After years of enthusiasm for the project in his weekly Daily Mail column, Baz has had enough, writing that, “it’s as if the new Andrew Lloyd Webber musical, which boasts his most beautiful score, has become an abandoned child”.
In a rare ALW bashing, he also berates the composer for not sorting out the show before the opening, “[he] should have sat down with his team and changed the show, including trimming his score”.
Even the marketing people get a good going over, with Dewynters’ advertising campaign for the show cited as “a shambles”.
This seems a bit unfair: if it was a hit show then the advertising campaign would be neither here nor there. But marketing and PR have become a theme of this show’s progress in the West End.
If a big show is not entirely working after opening night, the dream of any producer is to be able to “fix it”. But that’s not usually an option for producers spending bags of money a night on an expensive show, especially given that the creative team will have all disbanded and moved on to other projects. And so the show keeps on going as long as there’s an audience, and then it’s done.

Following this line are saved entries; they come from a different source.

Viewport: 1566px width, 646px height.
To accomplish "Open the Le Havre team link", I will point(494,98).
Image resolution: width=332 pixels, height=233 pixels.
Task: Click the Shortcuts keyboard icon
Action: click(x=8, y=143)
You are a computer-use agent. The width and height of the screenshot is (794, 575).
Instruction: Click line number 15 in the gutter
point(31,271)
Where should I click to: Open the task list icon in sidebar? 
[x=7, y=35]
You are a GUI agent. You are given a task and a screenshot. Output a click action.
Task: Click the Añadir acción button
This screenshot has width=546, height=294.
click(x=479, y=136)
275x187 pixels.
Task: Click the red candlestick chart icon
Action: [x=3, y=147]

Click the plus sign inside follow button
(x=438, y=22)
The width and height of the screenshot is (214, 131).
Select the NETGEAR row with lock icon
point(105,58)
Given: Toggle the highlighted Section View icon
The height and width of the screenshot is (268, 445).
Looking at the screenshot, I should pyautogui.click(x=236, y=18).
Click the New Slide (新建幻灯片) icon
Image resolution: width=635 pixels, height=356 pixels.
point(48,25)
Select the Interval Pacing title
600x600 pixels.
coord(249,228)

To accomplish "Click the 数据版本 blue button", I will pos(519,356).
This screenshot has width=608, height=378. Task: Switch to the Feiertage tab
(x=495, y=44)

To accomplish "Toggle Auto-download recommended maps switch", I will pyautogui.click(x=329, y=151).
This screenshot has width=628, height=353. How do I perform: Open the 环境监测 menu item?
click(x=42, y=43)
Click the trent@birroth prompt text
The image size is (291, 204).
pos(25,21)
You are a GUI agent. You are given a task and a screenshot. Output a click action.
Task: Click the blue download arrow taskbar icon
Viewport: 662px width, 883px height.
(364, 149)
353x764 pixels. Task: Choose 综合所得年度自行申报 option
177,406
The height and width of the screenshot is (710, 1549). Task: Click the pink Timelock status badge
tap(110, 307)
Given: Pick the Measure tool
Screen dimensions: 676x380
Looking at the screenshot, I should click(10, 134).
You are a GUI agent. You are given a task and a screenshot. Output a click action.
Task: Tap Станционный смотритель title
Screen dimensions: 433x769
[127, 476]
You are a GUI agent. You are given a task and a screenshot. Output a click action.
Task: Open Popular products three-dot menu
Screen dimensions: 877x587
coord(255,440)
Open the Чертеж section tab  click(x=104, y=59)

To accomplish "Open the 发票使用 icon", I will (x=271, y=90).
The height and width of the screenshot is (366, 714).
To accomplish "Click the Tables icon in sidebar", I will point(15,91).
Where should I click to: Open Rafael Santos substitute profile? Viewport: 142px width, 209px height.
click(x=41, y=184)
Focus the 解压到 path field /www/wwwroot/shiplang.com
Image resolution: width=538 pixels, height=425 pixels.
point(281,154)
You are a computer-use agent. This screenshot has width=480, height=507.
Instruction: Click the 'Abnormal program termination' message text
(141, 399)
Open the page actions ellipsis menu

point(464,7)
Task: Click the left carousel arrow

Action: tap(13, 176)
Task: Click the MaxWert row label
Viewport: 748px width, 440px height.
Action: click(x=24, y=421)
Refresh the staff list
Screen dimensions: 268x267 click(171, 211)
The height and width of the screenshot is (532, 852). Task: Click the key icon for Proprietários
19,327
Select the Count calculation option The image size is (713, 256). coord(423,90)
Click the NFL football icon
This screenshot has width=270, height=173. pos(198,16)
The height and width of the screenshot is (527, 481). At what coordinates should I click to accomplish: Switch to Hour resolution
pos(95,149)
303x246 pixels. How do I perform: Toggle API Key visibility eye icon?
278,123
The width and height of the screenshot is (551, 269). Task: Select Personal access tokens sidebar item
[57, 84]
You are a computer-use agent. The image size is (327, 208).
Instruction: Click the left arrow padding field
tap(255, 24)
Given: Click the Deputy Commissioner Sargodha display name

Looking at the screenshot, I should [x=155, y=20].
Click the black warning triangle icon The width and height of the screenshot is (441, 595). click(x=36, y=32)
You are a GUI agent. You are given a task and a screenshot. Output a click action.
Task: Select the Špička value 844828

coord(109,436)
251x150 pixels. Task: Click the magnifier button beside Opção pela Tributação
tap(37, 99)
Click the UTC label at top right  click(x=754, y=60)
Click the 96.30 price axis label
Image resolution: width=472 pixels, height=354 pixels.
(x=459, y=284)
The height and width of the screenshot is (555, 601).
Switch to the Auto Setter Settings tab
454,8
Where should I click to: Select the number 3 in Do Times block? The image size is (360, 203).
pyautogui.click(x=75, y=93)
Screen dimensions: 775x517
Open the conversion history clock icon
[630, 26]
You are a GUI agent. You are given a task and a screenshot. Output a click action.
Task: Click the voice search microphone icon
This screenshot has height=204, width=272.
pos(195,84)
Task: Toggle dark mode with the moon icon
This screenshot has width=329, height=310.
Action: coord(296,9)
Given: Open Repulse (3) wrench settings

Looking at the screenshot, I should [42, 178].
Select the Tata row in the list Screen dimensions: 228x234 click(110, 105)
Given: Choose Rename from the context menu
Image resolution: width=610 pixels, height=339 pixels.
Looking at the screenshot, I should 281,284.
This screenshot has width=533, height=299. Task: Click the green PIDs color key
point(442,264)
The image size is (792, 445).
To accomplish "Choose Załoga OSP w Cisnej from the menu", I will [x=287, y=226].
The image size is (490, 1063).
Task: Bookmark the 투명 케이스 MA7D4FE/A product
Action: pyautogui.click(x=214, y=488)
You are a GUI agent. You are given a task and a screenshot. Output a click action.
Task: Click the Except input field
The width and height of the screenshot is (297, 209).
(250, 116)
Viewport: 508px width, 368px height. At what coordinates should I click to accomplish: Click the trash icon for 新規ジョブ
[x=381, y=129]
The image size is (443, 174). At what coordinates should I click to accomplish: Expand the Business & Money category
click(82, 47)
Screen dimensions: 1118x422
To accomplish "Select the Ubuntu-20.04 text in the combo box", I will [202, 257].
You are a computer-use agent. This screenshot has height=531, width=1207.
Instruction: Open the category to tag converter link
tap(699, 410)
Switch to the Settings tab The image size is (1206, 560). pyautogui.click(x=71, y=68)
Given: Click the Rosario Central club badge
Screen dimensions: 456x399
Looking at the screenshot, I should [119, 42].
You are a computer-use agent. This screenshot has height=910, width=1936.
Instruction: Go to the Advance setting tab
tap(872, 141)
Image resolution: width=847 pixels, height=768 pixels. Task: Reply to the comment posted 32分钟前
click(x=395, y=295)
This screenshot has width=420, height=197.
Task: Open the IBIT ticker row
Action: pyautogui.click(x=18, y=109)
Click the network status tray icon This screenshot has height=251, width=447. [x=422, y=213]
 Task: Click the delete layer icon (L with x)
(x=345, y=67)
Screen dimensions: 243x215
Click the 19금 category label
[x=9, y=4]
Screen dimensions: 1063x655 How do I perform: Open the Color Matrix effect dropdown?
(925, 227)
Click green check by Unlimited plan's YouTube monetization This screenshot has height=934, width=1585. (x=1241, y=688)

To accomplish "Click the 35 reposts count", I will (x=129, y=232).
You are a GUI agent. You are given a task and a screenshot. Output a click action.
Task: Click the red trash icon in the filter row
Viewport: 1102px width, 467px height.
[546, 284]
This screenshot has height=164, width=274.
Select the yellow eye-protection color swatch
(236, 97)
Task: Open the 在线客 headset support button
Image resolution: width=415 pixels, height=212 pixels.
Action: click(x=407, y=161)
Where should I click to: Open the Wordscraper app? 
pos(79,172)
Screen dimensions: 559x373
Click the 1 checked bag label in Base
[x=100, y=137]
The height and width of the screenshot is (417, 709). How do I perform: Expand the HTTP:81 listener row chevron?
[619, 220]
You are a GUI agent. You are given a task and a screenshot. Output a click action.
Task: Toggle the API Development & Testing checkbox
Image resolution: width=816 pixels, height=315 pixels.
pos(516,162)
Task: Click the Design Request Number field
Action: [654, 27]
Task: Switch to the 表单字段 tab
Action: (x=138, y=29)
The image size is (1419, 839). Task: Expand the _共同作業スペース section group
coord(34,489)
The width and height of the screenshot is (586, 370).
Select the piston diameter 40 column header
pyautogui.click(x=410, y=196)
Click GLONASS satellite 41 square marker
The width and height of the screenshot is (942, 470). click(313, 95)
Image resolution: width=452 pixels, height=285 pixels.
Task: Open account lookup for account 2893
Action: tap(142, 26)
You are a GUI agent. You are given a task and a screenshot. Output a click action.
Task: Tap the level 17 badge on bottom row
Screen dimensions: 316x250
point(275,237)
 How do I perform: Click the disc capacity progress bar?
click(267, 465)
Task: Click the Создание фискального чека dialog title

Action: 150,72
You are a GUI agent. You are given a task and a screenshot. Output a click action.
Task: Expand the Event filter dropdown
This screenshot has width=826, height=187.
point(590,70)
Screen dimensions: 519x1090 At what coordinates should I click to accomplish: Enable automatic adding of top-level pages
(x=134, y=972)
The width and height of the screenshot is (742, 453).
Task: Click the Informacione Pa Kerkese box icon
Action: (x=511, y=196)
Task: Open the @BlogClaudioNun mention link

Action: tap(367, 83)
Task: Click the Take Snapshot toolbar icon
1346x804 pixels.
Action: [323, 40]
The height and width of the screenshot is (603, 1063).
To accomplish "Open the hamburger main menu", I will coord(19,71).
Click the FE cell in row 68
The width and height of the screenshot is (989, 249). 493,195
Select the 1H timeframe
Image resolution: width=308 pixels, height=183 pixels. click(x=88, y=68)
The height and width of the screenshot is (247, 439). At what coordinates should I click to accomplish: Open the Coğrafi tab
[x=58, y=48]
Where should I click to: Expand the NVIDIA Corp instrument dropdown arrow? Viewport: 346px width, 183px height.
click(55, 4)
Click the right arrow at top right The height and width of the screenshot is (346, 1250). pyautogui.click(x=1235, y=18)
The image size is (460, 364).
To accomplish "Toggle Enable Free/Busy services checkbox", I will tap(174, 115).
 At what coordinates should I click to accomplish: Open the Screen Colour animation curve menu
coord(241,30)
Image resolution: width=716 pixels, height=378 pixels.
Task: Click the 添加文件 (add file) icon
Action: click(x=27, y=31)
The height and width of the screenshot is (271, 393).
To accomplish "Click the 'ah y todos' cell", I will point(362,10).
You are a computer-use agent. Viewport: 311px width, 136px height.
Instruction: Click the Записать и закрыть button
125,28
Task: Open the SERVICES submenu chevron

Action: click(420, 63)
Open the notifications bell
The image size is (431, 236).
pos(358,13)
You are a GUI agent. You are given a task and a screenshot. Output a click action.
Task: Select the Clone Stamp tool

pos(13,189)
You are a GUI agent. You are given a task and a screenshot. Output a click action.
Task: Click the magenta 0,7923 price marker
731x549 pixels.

For Andrew Lloyd Webber – and Cameron Mackintosh when he produced Martin Guerre back in 1996 – money is no object and so the fixing begins. Martin Guerre was completely reworked after it opened, even going dark and reopening – which is what Andrew Lloyd Webber has muted as an option for his show.
The mistake here has been to make any public reference to problems with Love Never Dies. Sure continue to tinker a bit behind-the-scenes, but the show is what it is. As soon as that opening night is done, we only want to hear positive things from the producers and the creative team. No bitching, no moaning, no angst from Andrew Lloyd Webber about how he’s not happy.
The lessons here are all going to be about how to manage theatre PR in a brave new world, from bloggers blogging before the show even opens to a composer/producer who’s bigger than the show itself.